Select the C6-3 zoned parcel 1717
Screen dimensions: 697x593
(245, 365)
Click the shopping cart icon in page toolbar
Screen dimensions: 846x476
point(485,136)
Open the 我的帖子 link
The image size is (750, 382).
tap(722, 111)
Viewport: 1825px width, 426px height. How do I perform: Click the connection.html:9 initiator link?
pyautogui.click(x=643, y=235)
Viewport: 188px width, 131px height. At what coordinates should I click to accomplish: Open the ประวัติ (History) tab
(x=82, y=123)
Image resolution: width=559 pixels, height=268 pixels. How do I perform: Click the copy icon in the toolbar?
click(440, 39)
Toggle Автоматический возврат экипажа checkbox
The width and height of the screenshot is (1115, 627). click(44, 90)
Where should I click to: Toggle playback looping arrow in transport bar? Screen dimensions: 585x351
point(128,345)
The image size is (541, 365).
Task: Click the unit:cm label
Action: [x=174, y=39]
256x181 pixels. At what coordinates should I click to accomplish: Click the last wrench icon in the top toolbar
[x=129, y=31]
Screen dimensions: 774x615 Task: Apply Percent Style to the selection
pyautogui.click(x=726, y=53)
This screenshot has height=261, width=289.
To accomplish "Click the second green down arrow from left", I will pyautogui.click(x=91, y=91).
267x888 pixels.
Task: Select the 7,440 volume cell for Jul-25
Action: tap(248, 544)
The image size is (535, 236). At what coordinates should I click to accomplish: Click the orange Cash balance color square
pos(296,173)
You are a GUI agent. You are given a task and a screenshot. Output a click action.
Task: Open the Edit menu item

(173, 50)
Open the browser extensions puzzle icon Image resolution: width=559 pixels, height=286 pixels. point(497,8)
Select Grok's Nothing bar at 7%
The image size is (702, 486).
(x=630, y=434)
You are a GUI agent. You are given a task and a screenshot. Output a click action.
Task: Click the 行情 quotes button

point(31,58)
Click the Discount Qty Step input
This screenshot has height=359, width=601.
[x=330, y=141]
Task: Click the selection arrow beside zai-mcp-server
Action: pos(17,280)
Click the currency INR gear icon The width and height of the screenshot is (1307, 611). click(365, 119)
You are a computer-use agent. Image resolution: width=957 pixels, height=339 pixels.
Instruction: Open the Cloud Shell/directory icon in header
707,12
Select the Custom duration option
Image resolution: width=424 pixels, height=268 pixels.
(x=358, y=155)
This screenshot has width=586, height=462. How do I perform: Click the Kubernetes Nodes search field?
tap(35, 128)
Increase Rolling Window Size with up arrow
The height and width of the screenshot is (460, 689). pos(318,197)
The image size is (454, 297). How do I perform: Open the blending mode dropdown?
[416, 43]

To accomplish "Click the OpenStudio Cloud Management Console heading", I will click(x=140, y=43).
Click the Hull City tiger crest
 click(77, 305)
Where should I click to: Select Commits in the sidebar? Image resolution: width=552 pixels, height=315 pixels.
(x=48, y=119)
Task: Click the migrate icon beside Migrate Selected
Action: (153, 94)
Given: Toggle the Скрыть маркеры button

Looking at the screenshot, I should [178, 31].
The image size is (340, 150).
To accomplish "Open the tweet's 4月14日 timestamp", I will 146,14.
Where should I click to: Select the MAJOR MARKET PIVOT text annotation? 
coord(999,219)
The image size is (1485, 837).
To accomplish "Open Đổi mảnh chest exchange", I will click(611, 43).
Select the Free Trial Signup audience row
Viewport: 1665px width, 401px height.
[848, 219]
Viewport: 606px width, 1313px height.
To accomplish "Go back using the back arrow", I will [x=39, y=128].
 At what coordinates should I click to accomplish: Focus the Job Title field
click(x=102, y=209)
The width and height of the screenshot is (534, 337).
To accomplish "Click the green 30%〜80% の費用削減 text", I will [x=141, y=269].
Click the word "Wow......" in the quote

Task description: Every line of the material should come back unchanged.

Response area:
Select the C6-3 zoned parcel 1717
Screen dimensions: 697x593
(245, 365)
Click the shopping cart icon in page toolbar
Screen dimensions: 846x476
point(485,136)
Open the 我的帖子 link
The image size is (750, 382).
tap(722, 111)
Viewport: 1825px width, 426px height. How do I perform: Click the connection.html:9 initiator link?
pyautogui.click(x=643, y=235)
Viewport: 188px width, 131px height. At what coordinates should I click to accomplish: Open the ประวัติ (History) tab
(x=82, y=123)
Image resolution: width=559 pixels, height=268 pixels. How do I perform: Click the copy icon in the toolbar?
click(440, 39)
Toggle Автоматический возврат экипажа checkbox
The width and height of the screenshot is (1115, 627). click(44, 90)
Where should I click to: Toggle playback looping arrow in transport bar? Screen dimensions: 585x351
point(128,345)
The image size is (541, 365).
Task: Click the unit:cm label
Action: [x=174, y=39]
256x181 pixels. At what coordinates should I click to accomplish: Click the last wrench icon in the top toolbar
[x=129, y=31]
Screen dimensions: 774x615 Task: Apply Percent Style to the selection
pyautogui.click(x=726, y=53)
This screenshot has height=261, width=289.
To accomplish "Click the second green down arrow from left", I will pyautogui.click(x=91, y=91).
267x888 pixels.
Task: Select the 7,440 volume cell for Jul-25
Action: tap(248, 544)
The image size is (535, 236). At what coordinates should I click to accomplish: Click the orange Cash balance color square
pos(296,173)
You are a GUI agent. You are given a task and a screenshot. Output a click action.
Task: Open the Edit menu item

(173, 50)
Open the browser extensions puzzle icon Image resolution: width=559 pixels, height=286 pixels. point(497,8)
Select Grok's Nothing bar at 7%
The image size is (702, 486).
(x=630, y=434)
You are a GUI agent. You are given a task and a screenshot. Output a click action.
Task: Click the 行情 quotes button

point(31,58)
Click the Discount Qty Step input
This screenshot has height=359, width=601.
[x=330, y=141]
Task: Click the selection arrow beside zai-mcp-server
Action: pos(17,280)
Click the currency INR gear icon The width and height of the screenshot is (1307, 611). click(365, 119)
You are a computer-use agent. Image resolution: width=957 pixels, height=339 pixels.
Instruction: Open the Cloud Shell/directory icon in header
707,12
Select the Custom duration option
Image resolution: width=424 pixels, height=268 pixels.
(x=358, y=155)
This screenshot has width=586, height=462. How do I perform: Click the Kubernetes Nodes search field?
tap(35, 128)
Increase Rolling Window Size with up arrow
The height and width of the screenshot is (460, 689). pos(318,197)
The image size is (454, 297). How do I perform: Open the blending mode dropdown?
[416, 43]

To accomplish "Click the OpenStudio Cloud Management Console heading", I will click(x=140, y=43).
Click the Hull City tiger crest
 click(77, 305)
Where should I click to: Select Commits in the sidebar? Image resolution: width=552 pixels, height=315 pixels.
(x=48, y=119)
Task: Click the migrate icon beside Migrate Selected
Action: (153, 94)
Given: Toggle the Скрыть маркеры button

Looking at the screenshot, I should [178, 31].
The image size is (340, 150).
To accomplish "Open the tweet's 4月14日 timestamp", I will 146,14.
Where should I click to: Select the MAJOR MARKET PIVOT text annotation? 
coord(999,219)
The image size is (1485, 837).
To accomplish "Open Đổi mảnh chest exchange", I will click(611, 43).
Select the Free Trial Signup audience row
Viewport: 1665px width, 401px height.
[848, 219]
Viewport: 606px width, 1313px height.
To accomplish "Go back using the back arrow", I will [x=39, y=128].
 At what coordinates should I click to accomplish: Focus the Job Title field
click(x=102, y=209)
The width and height of the screenshot is (534, 337).
To accomplish "Click the green 30%〜80% の費用削減 text", I will [x=141, y=269].
Click the word "Wow......" in the quote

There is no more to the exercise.